The exercise → Count the lines in the entries below that contain the word "Open", and give only that number.

Information supplied →
:::::
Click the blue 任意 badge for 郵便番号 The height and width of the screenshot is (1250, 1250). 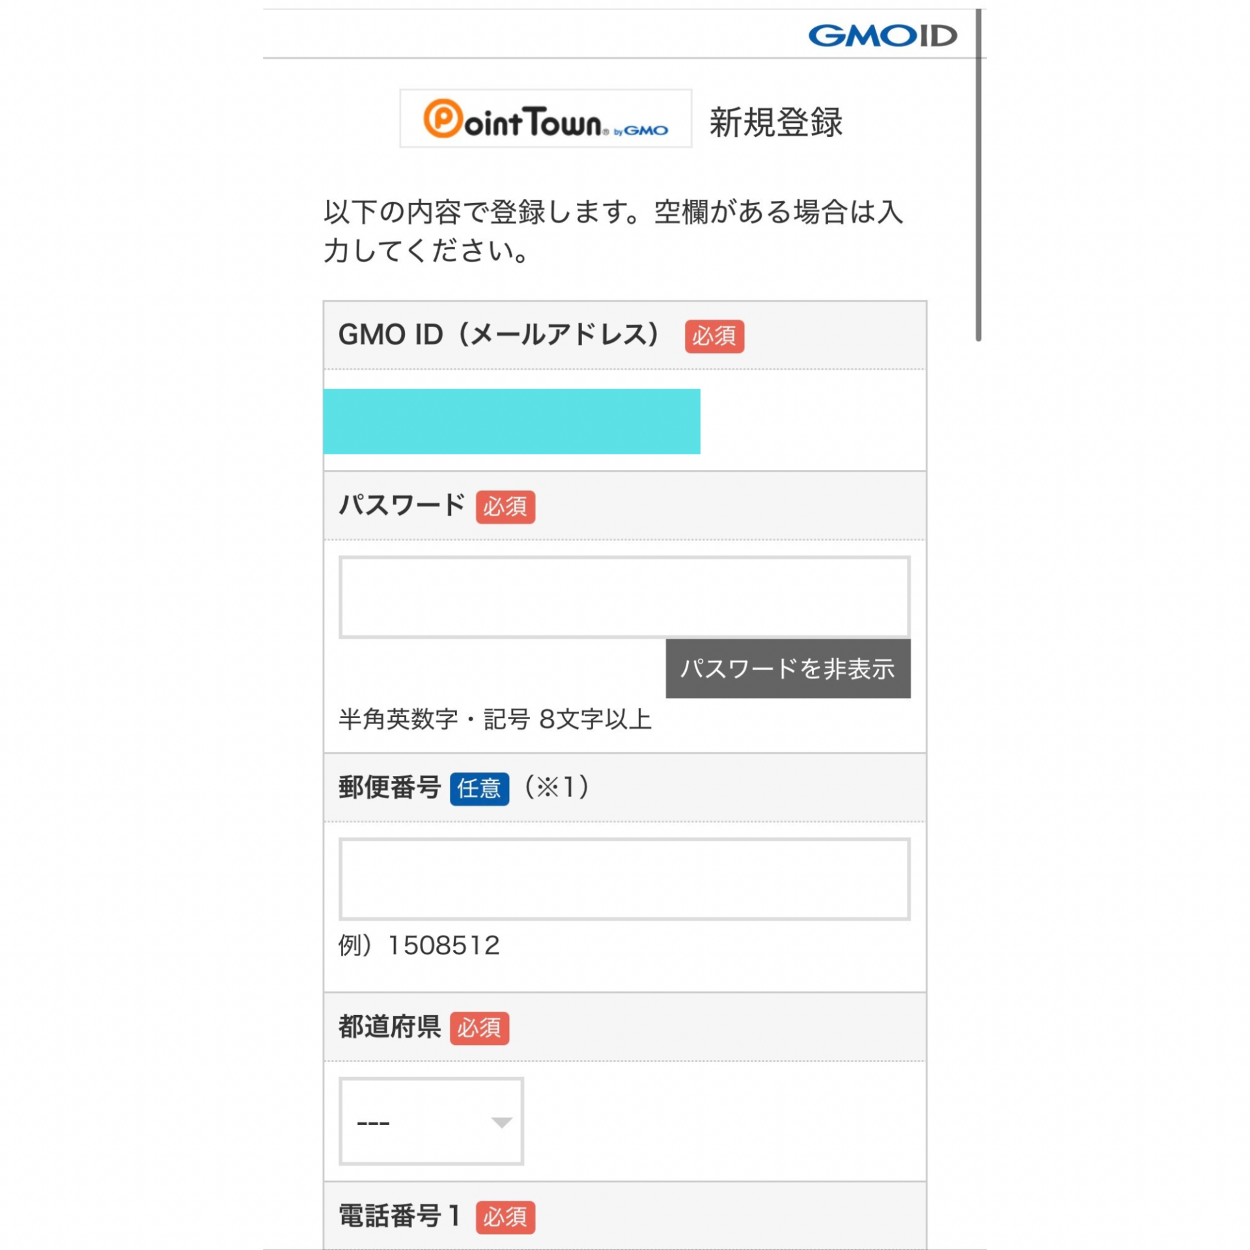[x=479, y=788]
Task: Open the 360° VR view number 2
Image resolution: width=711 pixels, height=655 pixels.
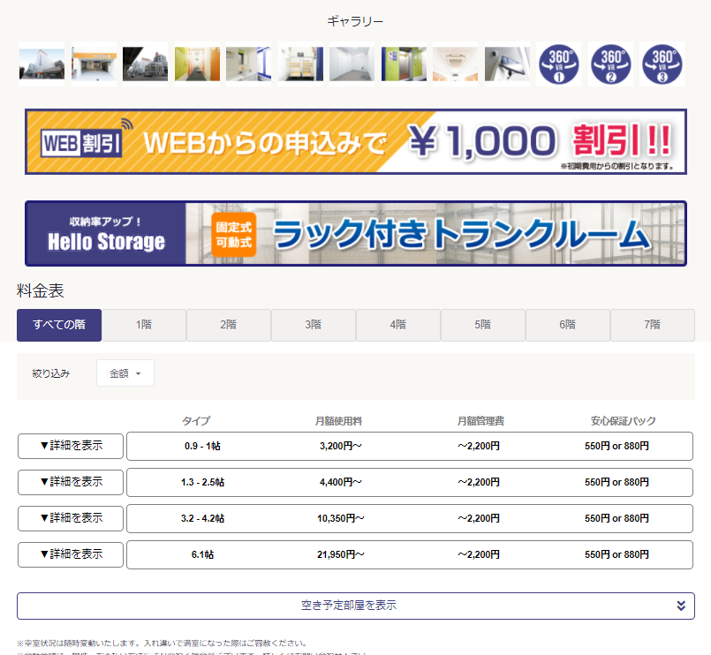Action: [610, 64]
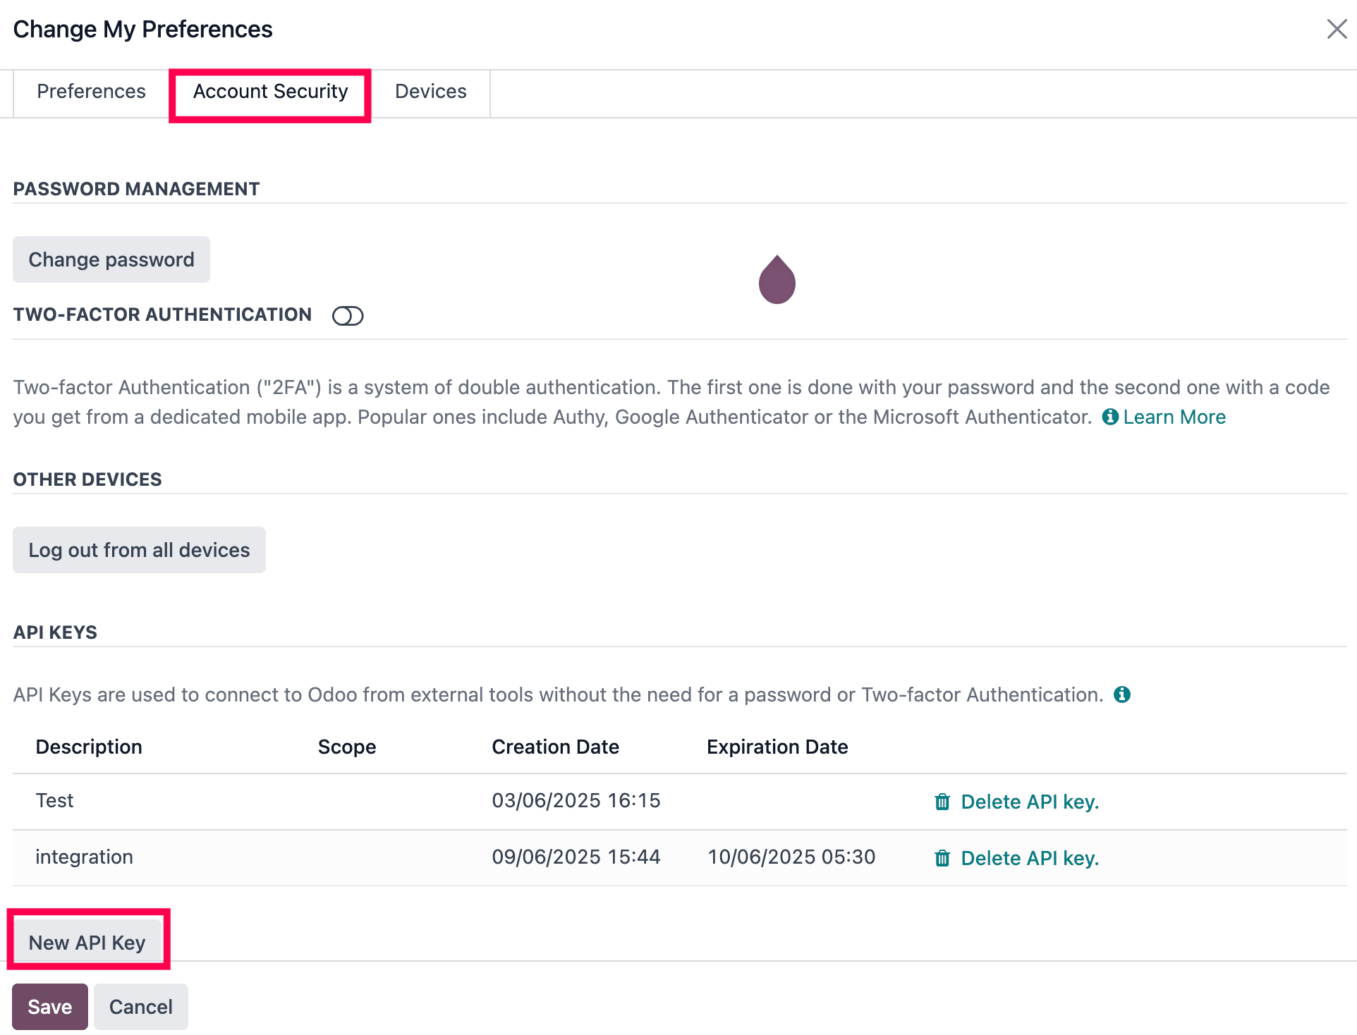
Task: Create a New API Key
Action: click(x=87, y=942)
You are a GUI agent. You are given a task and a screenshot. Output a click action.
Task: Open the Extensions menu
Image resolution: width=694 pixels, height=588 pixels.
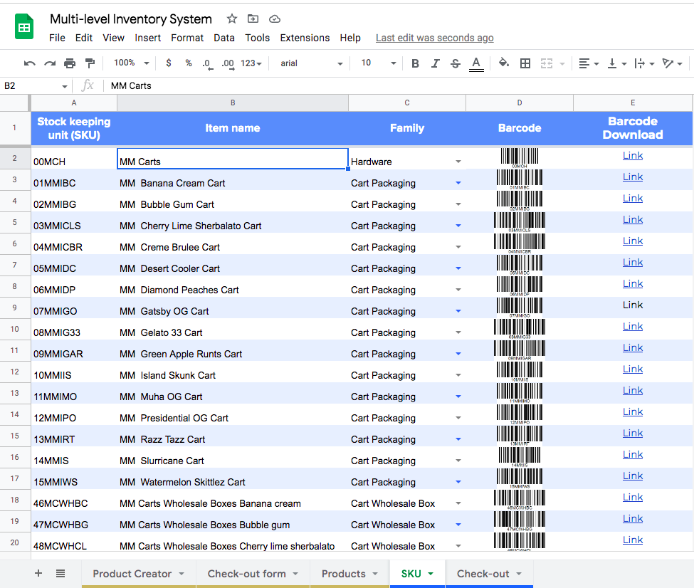click(305, 38)
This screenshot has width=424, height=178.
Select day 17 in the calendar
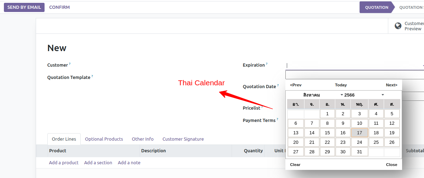point(359,133)
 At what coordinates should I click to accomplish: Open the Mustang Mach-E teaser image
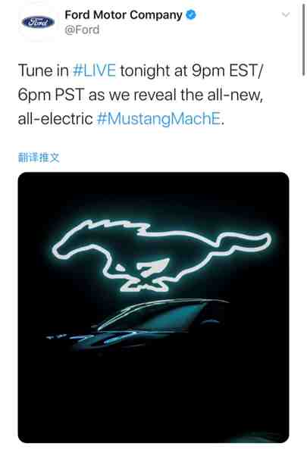click(153, 307)
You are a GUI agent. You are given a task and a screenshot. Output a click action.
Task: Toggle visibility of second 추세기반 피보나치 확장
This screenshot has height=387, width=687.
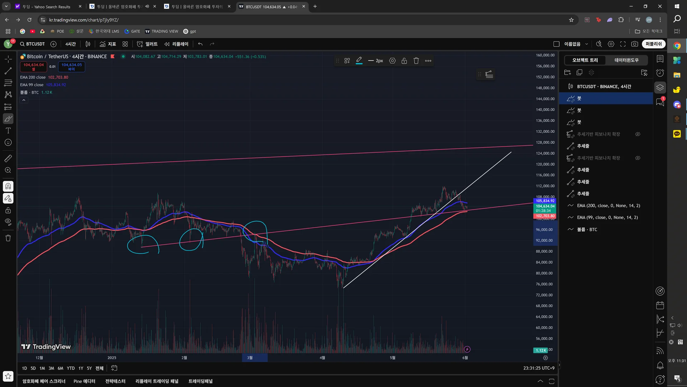pos(638,158)
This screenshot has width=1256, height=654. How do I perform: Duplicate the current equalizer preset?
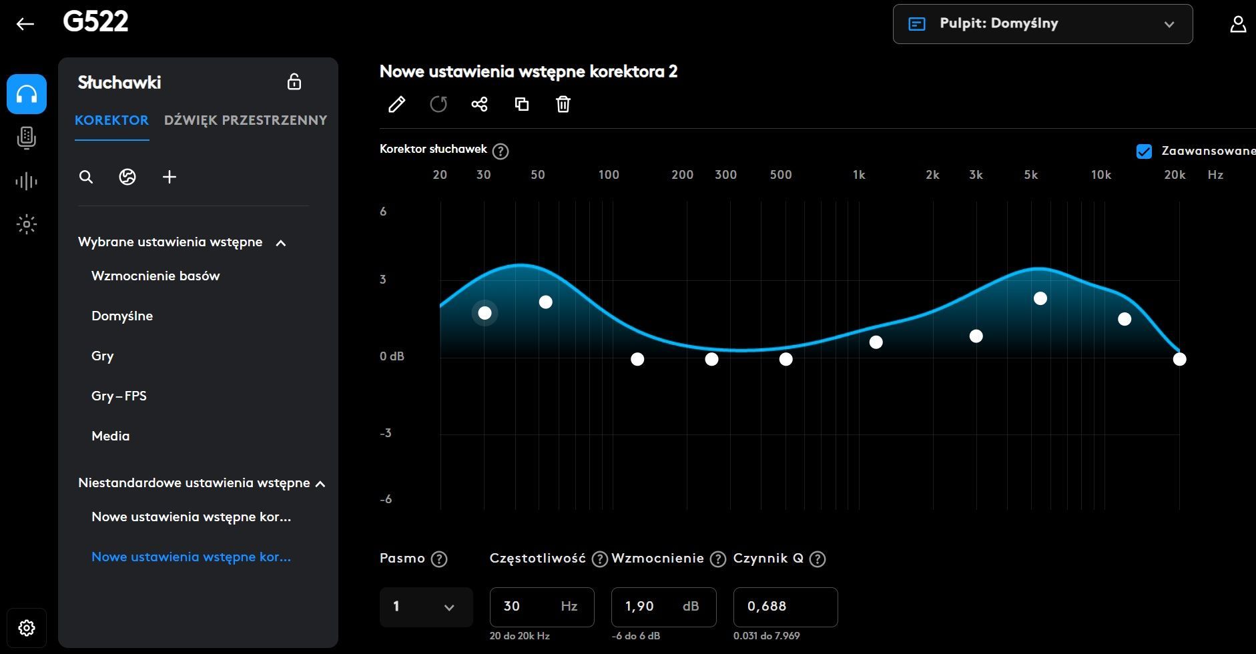(x=521, y=104)
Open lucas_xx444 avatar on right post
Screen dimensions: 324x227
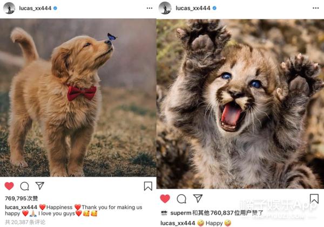165,8
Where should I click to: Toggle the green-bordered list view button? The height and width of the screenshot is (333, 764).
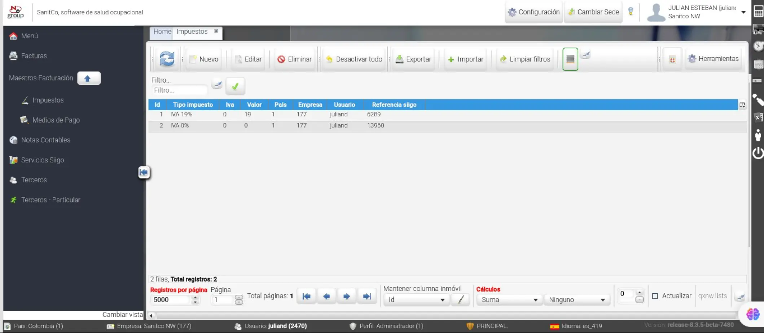pos(570,59)
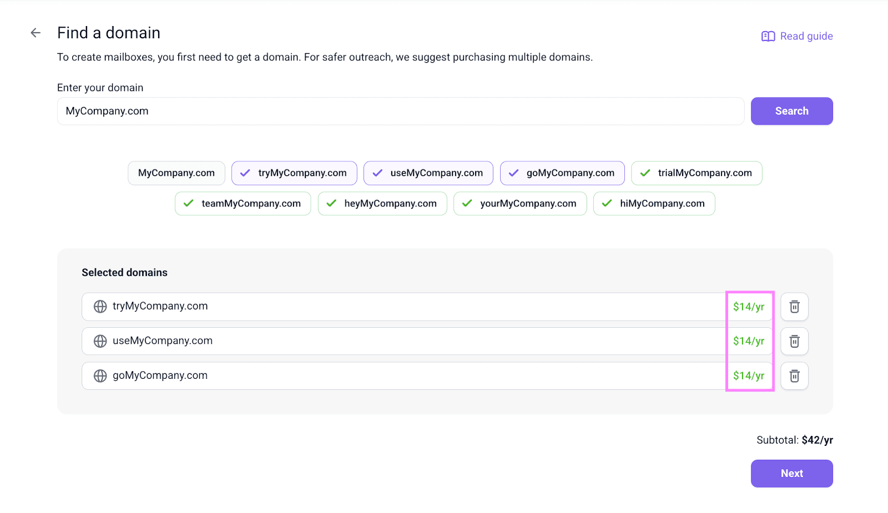Screen dimensions: 888x513
Task: Select the trialMyCompany.com domain chip
Action: tap(696, 173)
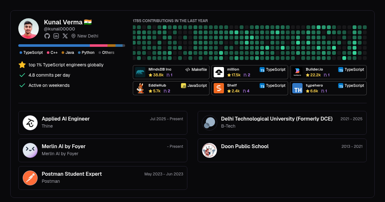The image size is (385, 202).
Task: Click the Builder.io repository logo
Action: 297,72
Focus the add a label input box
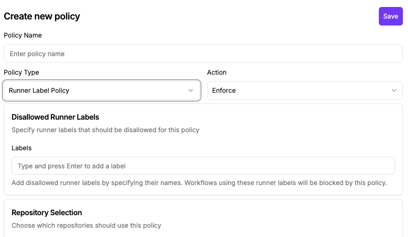 point(203,166)
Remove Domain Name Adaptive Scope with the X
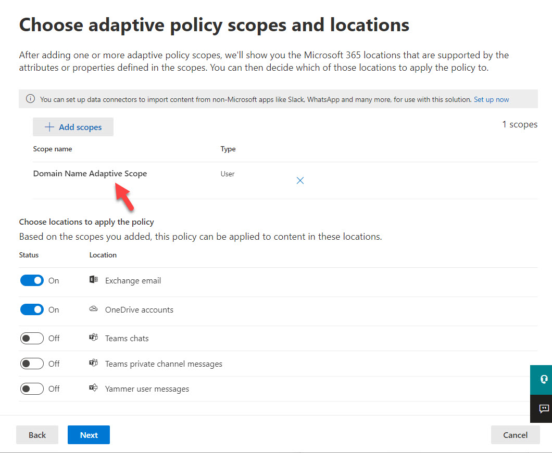Image resolution: width=552 pixels, height=453 pixels. 300,180
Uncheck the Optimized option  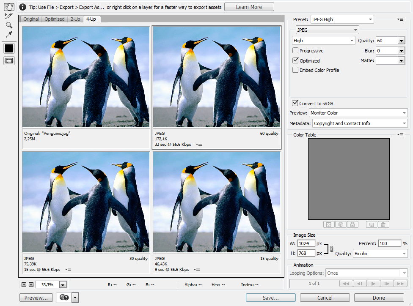coord(295,60)
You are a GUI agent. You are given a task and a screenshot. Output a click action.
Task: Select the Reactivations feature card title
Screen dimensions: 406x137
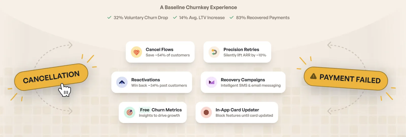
:::::
Finished answer → 4